TEXTO PARA ANÁLISE

Suspeita de gravação secreta gera indignação no STF

Suspeita de gravação secreta gera indignação no STF

Ministros reagem com repúdio após vazamento de falas de reunião reservada

O clima no Supremo Tribunal Federal ficou ainda mais tenso após a divulgação de trechos detalhados de uma reunião sigilosa realizada na última quinta-feira (12). Ministros da Corte passaram a desconfiar que o colega Dias Toffoli teria gravado clandestinamente a sessão que discutiu sua permanência na relatoria do caso envolvendo o Banco Master.

A suspeita surgiu depois que uma reportagem trouxe falas reproduzidas de forma literal, com riqueza de detalhes. Para integrantes do STF, a precisão dos diálogos indica que a conversa pode ter sido registrada sem autorização — algo considerado extremamente grave dentro da Corte.

🚨 Quebra de confiança e mal-estar interno

Nos bastidores, ministros classificaram o episódio como “sem precedentes” e disseram que a situação provocou perplexidade e profundo desconforto. Segundo relatos, houve indignação com o fato de apenas trechos favoráveis a Toffoli terem vindo a público, sem refletir toda a complexidade do debate.

TRECHOS DA LISTAGEM
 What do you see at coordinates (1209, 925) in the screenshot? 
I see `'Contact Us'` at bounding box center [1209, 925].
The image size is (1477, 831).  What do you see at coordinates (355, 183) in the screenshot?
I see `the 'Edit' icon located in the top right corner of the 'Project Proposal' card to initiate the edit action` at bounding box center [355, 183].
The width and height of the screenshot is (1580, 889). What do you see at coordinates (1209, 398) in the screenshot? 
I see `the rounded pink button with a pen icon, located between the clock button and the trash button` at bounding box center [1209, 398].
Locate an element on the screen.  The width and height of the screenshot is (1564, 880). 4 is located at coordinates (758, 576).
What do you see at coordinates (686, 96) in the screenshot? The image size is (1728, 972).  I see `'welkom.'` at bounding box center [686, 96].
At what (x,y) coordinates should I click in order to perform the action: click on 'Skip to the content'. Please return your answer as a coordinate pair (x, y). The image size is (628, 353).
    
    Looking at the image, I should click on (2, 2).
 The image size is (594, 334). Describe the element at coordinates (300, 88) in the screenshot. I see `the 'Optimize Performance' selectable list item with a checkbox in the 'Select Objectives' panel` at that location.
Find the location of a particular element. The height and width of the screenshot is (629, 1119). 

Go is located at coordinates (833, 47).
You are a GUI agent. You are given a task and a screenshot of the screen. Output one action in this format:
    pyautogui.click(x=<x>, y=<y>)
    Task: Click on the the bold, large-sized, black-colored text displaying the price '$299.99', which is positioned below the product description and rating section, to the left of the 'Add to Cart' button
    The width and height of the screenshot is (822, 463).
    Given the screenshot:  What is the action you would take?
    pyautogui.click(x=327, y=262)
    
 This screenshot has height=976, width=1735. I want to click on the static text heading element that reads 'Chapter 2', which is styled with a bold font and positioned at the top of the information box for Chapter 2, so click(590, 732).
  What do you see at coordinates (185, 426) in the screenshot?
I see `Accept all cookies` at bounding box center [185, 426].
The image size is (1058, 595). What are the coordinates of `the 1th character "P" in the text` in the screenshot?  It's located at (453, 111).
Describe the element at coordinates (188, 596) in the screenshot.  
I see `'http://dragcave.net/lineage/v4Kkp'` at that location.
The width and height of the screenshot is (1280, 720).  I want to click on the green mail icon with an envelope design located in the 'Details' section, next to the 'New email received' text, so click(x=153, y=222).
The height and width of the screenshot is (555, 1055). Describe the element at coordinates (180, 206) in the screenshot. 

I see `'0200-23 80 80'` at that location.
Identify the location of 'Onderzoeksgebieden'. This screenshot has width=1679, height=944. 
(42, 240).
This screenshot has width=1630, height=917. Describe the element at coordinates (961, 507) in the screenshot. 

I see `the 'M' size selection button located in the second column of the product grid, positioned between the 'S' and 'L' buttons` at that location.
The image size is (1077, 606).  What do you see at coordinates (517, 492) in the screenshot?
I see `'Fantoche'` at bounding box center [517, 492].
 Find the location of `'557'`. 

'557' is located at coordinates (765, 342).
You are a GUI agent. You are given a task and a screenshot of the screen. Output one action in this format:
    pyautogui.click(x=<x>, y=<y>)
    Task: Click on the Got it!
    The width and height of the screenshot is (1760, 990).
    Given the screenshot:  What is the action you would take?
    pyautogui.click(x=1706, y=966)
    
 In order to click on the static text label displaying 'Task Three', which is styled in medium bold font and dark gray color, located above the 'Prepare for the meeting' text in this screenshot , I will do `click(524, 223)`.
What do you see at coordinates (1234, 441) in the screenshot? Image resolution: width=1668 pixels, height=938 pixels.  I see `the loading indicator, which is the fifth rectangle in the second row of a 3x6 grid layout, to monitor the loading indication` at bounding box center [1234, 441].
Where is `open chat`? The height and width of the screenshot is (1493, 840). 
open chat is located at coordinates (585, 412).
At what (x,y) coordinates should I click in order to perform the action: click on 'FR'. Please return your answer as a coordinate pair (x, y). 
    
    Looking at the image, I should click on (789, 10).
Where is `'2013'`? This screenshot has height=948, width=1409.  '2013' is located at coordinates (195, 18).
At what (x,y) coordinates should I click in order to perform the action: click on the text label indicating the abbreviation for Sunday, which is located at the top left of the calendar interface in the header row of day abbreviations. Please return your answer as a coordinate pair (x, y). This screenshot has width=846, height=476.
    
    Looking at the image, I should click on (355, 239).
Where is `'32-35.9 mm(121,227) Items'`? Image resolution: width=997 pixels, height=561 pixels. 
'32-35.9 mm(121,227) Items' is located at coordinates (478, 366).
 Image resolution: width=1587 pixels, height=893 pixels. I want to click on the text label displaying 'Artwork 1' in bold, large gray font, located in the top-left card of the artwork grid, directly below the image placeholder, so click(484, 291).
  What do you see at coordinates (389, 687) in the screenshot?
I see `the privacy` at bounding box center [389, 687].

TAREFA A
Resuma em duas frases a notícia sobre a suspeita de gravação secreta no STF.
TAREFA B
Segundo a notícia sobre a suspeita de gravação secreta no STF, que assunto foi discutido na reunião sigilosa da última quinta-feira?
TAREFA C
Prossiga a notícia sobre a suspeita de gravação secreta no STF a partir da última frase apresentada.

RESPOSTA A
Ministros do STF passaram a suspeitar que Dias Toffoli teria gravado clandestinamente a reunião sigilosa que discutiu sua permanência na relatoria do caso envolvendo o Banco Master. A suspeita surgiu depois que uma reportagem reproduziu falas literais e detalhadas da reunião, e os ministros reagiram com indignação, sobretudo porque só vieram a público trechos favoráveis a Toffoli.

RESPOSTA B
A permanência de Dias Toffoli na relatoria do caso envolvendo o Banco Master.

RESPOSTA C
Toffoli negou qualquer envolvimento no suposto vazamento. Ele afirmou que não gravou a reunião nem repassou informações a terceiros. O ministro também levantou a hipótese de que algum setor técnico poderia ter feito o registro.

Mesmo assim, a desconfiança abalou o ambiente interno. Para alguns magistrados, caso se confirme que houve gravação clandestina, isso representaria uma ruptura séria de confiança entre colegas.

📂 O pano de fundo: caso Banco Master

A reunião secreta tratou do relatório da Polícia Federal que mencionava mensagens encontradas no celular do empresário Daniel Vorcaro, dono do Banco Master, com citações a Toffoli. O material motivou a abertura de uma arguição de suspeição para avaliar a permanência do ministro no processo.

Após quase três horas de debate, Toffoli decidiu deixar a relatoria. Em nota assinada pelos dez ministros, a Corte afirmou que a medida foi tomada considerando “os altos interesses institucionais”.

Durante a reunião, diversos ministros teriam feito críticas ao relatório da Polícia Federal. Entre eles estavam Gilmar Mendes, Cármen Lúcia, Luiz Fux, Alexandre de Moraes, Nunes Marques, André Mendonça, Cristiano Zanin, Flávio Dino e o presidente da Corte, Edson Fachin.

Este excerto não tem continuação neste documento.